**Problem to work on**
Directions for the data below: repeat exactly the lines from the one with "You are a GUI" through the one with "Task: Compose a new tweet with quill icon", both included, and omit all pictures.

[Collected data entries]
————
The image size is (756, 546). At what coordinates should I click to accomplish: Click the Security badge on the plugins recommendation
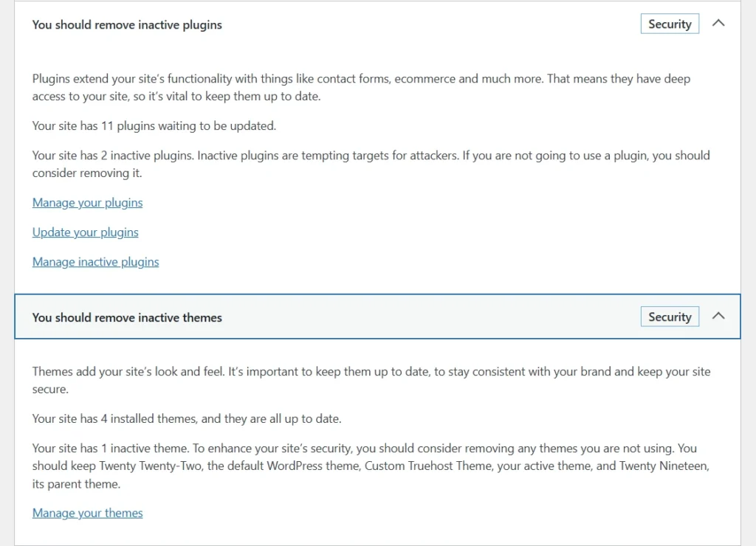[669, 23]
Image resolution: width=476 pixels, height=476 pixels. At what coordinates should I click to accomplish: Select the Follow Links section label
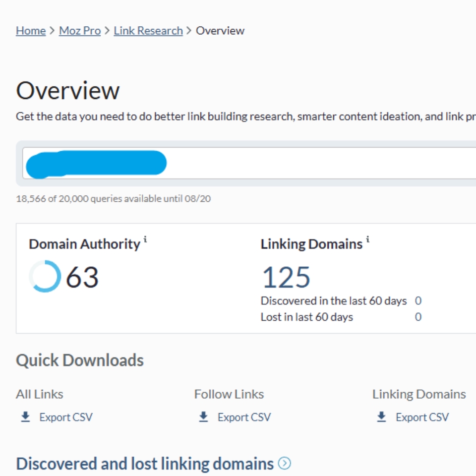point(229,394)
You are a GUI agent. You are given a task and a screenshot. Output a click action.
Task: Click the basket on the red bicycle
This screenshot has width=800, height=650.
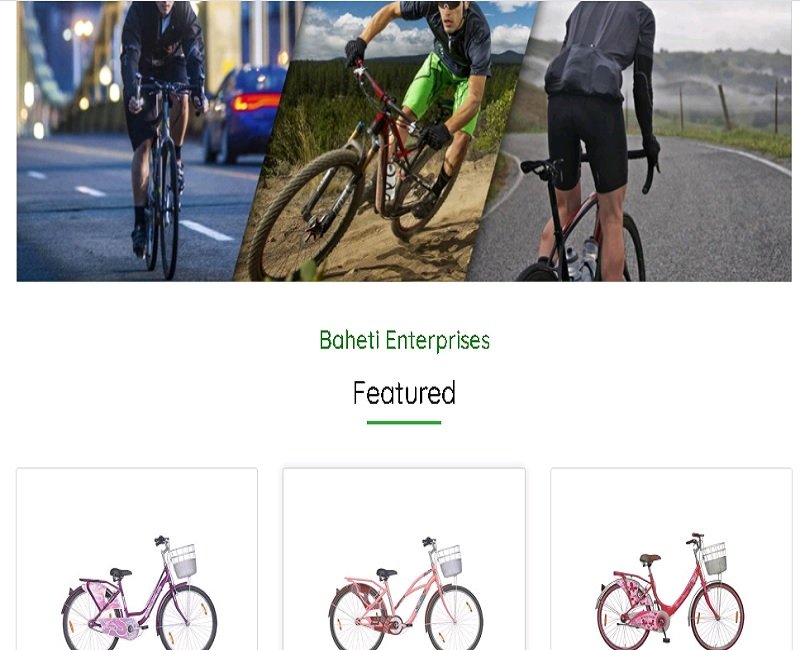tap(715, 559)
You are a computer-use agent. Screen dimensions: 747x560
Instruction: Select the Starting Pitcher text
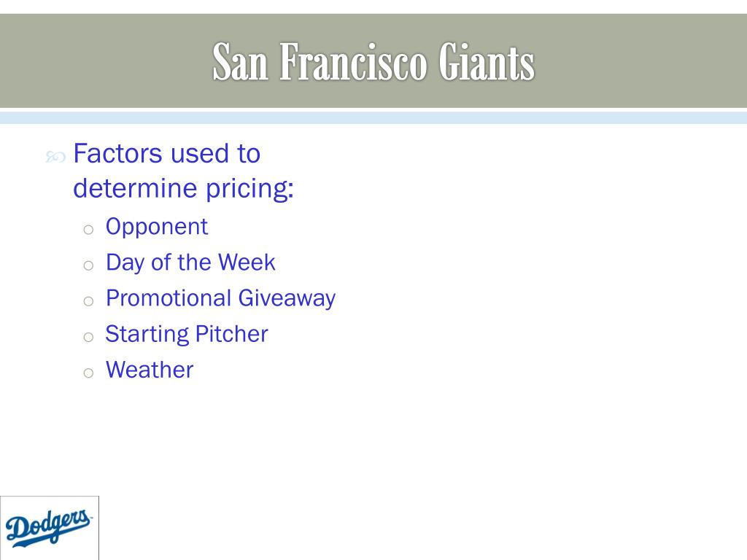[187, 334]
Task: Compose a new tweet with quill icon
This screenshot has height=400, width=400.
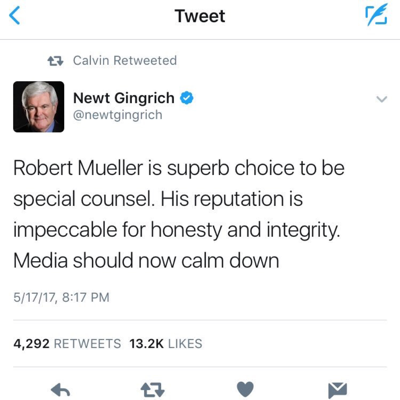Action: pyautogui.click(x=376, y=14)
————
**Problem solution**
You are a GUI agent. You are given a task and a screenshot. Output a click action.
Task: Click the basket on the red bicycle
This screenshot has width=800, height=650.
tap(715, 559)
You are a computer-use agent. Screen dimensions: 747x560
Instruction: Select the Starting Pitcher text
[187, 334]
Task: Compose a new tweet with quill icon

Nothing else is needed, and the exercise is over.